Брамс... Шопен... Лист... Мадемуазель, первую балладу Шопена я сыграю для вас, для вас и вашего бюста. Ведь вы придете, не правда ли? Вот, возьмите контрамарку. В третьем ряду от оркестра – дальше я не смогу видеть вас хорошо.
Жозефина поспешно ретируется. А на следующий день выходит статья:
Поль-Эмиль Луэ, молодой чудо-пианист, о котором говорит весь музыкальный мир, принимает нас в своем номере люкс гостиницы «Отель дю Парк». Чуткий, открытый для диалога, но при желании ироничный, он увлеченно говорит о своей профессии, признается, что с нетерпением ожидает встречи с публикой после долгих лет затворничества, которое позволило ему терпеливо взращивать свое искусство.
Тонко анализируя отношения между музыкантом и меломанами, он объясняет: «В течение пятнадцати лет моей основной публикой был сам рояль; вслушиваясь в его реакцию, я знал, чего он ждал, что любил и что отвергая. Отныне по аплодисментам я буду понимать, прав ли мой рояль».
Однако при этом Поль-Эмиль Луэ не отказывается занимать активную гражданскую позицию. Одна из тем волнует его в особенности: борьба за улучшение условий жизни сельскохозяйственных работниц.
Но очень скоро мы вновь возвращаемся к музыке. И молодое чудо, почти краснея, признается: «В пятницу я буду исполнять жемчужину романтической музыки, Первую балладу Шопена, и думать об одной женщине».
Жозефина Добини
Выходя из редакции, Жозефина бросает взгляд на свой письменный стол, видит, не сразу идентифицируя, контрамарку, подаренную безумным пианистом. Направляясь к корзине для мусора, передумывает: раз уж есть любители, то жалко, если контрамарка пропадет. Театр по пути к дому, концерт через двадцать минут, она без труда найдет, кому ее отдать.

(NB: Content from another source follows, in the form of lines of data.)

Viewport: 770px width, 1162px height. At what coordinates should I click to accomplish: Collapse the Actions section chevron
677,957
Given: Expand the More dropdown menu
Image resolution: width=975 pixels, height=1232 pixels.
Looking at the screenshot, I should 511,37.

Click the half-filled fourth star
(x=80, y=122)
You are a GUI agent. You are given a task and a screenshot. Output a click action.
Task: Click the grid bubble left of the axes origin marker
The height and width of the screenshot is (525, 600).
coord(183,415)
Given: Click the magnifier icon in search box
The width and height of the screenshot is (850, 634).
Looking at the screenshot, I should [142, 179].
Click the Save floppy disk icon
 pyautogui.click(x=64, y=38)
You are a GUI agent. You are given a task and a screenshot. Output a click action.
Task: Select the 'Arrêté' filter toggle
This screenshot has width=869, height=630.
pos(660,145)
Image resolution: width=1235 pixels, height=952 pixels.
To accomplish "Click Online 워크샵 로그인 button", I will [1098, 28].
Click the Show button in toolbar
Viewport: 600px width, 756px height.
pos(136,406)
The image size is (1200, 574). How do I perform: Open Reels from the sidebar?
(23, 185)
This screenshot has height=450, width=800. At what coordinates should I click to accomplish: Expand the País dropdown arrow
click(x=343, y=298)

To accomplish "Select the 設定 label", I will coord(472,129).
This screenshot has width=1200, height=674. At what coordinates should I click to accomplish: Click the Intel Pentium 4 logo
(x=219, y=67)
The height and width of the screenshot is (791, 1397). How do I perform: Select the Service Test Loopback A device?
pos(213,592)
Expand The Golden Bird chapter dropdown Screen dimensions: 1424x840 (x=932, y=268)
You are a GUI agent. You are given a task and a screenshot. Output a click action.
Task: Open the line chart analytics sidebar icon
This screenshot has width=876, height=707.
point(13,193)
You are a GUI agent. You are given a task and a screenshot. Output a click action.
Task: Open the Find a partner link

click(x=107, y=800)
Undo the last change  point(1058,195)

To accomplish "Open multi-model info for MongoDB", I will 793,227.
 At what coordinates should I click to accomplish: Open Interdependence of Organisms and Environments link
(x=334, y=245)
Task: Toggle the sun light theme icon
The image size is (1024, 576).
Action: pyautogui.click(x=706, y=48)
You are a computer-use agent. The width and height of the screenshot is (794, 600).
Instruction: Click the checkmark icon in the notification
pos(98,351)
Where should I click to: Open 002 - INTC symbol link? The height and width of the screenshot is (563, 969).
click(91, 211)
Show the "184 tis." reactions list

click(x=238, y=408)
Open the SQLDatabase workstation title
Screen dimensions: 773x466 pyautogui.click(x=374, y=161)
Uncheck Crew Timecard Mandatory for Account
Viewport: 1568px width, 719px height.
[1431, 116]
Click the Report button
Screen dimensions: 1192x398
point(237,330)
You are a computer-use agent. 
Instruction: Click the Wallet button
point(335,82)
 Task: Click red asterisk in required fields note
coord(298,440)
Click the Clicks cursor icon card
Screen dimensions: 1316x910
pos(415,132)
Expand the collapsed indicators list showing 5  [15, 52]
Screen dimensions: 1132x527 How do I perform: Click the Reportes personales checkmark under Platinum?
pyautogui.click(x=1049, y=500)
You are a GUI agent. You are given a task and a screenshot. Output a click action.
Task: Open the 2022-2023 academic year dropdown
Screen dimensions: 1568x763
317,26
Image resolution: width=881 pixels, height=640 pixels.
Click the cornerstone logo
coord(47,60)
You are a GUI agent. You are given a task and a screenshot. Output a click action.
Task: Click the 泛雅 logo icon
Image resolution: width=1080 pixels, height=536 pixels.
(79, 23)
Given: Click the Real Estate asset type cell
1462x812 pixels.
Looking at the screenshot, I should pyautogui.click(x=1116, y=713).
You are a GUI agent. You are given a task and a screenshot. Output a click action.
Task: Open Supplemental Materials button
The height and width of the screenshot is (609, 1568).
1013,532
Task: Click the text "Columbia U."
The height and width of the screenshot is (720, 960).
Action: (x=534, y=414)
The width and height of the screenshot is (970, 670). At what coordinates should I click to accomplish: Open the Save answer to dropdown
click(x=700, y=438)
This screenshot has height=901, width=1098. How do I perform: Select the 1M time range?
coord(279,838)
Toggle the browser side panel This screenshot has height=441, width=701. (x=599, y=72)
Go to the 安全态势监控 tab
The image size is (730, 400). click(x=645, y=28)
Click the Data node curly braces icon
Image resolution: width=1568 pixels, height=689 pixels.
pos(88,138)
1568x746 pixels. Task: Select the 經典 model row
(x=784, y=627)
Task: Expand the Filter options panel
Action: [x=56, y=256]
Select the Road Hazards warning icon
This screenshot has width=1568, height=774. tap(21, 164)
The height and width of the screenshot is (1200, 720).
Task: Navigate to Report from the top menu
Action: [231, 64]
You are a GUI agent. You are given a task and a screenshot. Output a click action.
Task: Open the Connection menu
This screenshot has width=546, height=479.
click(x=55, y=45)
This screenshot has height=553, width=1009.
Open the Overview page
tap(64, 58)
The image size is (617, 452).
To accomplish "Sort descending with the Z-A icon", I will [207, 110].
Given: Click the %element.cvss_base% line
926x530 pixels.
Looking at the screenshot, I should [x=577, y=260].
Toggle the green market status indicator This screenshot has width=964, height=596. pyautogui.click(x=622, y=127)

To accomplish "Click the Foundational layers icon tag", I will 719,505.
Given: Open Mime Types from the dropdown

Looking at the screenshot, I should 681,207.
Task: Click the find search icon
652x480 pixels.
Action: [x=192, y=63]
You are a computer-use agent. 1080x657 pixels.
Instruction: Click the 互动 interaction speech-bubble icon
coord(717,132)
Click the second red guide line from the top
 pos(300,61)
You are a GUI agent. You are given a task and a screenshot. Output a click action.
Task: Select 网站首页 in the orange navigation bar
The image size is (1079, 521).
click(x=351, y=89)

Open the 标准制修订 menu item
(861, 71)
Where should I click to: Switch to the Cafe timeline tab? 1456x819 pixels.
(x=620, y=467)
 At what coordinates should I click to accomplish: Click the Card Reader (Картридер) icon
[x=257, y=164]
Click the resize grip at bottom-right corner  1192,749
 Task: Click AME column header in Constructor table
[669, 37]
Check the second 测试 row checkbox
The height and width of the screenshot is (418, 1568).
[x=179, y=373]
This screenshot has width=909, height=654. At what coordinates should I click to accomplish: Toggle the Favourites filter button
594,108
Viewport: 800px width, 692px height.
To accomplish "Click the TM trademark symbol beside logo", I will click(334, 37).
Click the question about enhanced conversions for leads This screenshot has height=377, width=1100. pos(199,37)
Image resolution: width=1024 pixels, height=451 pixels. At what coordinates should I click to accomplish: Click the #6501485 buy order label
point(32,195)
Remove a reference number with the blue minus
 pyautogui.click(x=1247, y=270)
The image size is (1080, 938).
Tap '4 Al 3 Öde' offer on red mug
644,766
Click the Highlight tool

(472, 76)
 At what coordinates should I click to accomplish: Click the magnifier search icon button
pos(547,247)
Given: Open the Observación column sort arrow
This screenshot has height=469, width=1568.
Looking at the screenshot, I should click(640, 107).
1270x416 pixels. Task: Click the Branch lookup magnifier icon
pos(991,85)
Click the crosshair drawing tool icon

В вестибюле Гранд-театра, у подножия полукруглой лестницы, последние зрители переводят дыхание, отнюдь не мелодичный звонок объявляет о скором начале концерта.
И вот Жозефина, вместо того чтобы кого-то одарить, неожиданно для себя самой идет в зал, обгоняя опаздывающих зрителей, показывает контрамарку и садится на четвертое место в третьем ряду.
В тот миг, когда она опускает свои юные ягодицы на красное бархатное сиденье, свет гаснет в зале, зажигается на сцене: Поль-Эмиль во фраке, роскошный и уродливый, машинально склоняет туловище, почти бежит, как будто спасаясь, к табурету, извлекает из кармана большой платок, тщательно вытирает руки, ерзает, устраиваясь в своей тарелке, гладит зверя.
Между двумя отрывками быстро кивает, словно отбывая повинность; не очень-то учтивый этот виртуоз.
Однако перед Первой балладой Луэ делает более длительный поклон, во время которого пробегает взглядом третий ряд. Замечает Жозефину.
И на протяжении всей Баллады – а она не маленькая – П.-Э. Л. ни разу не посмотрит на клавиши. Публика в замешательстве. П.-Э. Л. играет, повернув голову в сторону зала, вытянув шею, уставившись в одну точку. Публика оглядывается.
Только посмотрите, неужели пианино играет само по себе, П.-Э. Л. его почти не слушает. Публика в восторге.
Одна лишь Жозефина понимает, в чем дело: она неловко пытается запахнуть две полы своей откровенной блузки cache-cœur на груди, а грудь у нее восхитительная.
С последним аккордом
публика взрывается, Жозефина убегает.